Cuando rememoro esos descubrimientos fundamentales tengo presentes las impresiones que experimenté; y constato que, conforme crecía mi cinefilia y alimentaba el culto a algunos de los autores mencionados, la emoción y el sentimiento decrecían o, por lo menos, se matizaban. No he vuelto a experimentar nada similar a lo vivido con aquellos descubrimientos. Añoro la emoción primigenia, acaso tanto como las palpitaciones por el primer amor (perdón por la cursilería). Por supuesto que el cine no ha dejado de provocarme emociones a raudales; algunas películas lo han hecho bastante (recientemente mencionaría Días perfectos de Wim Wenders), pero haciendo una comparación es inevitable reconocer que poseen menor intensidad emocional. Así como ninguna relación afectiva posterior provocó emociones tan intensas como el primer amor (perdón por la reincidencia).
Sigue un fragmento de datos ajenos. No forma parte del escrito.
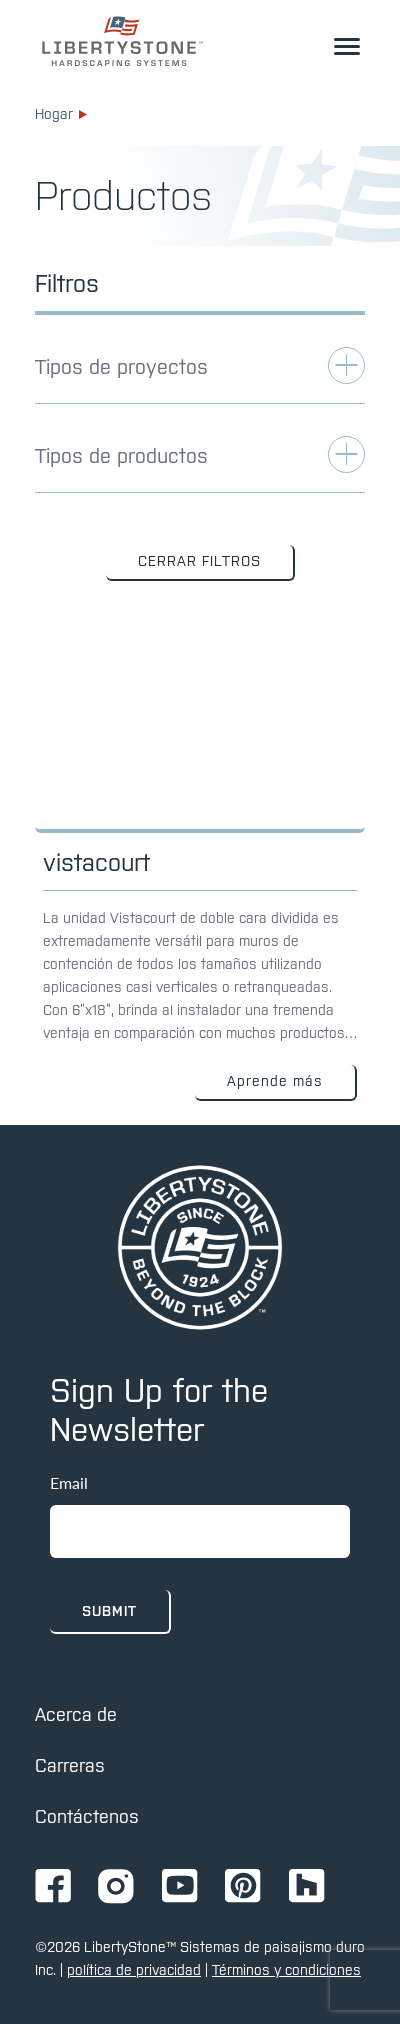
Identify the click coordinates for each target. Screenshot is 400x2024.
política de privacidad (134, 1970)
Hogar (61, 114)
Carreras (70, 1765)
No sé si todo tiempo pasado fue mejor, si padezco el «síndrome de la edad dorada». Lo que sí sé es que he pasado tiempos mejores y que la nostalgia, que es primordialmente memoria afectiva —es pura memoria afectiva—, sigue ahí, recordándomelo: se ha convertido en una sombra pertinaz, en una fiel compañera. La única.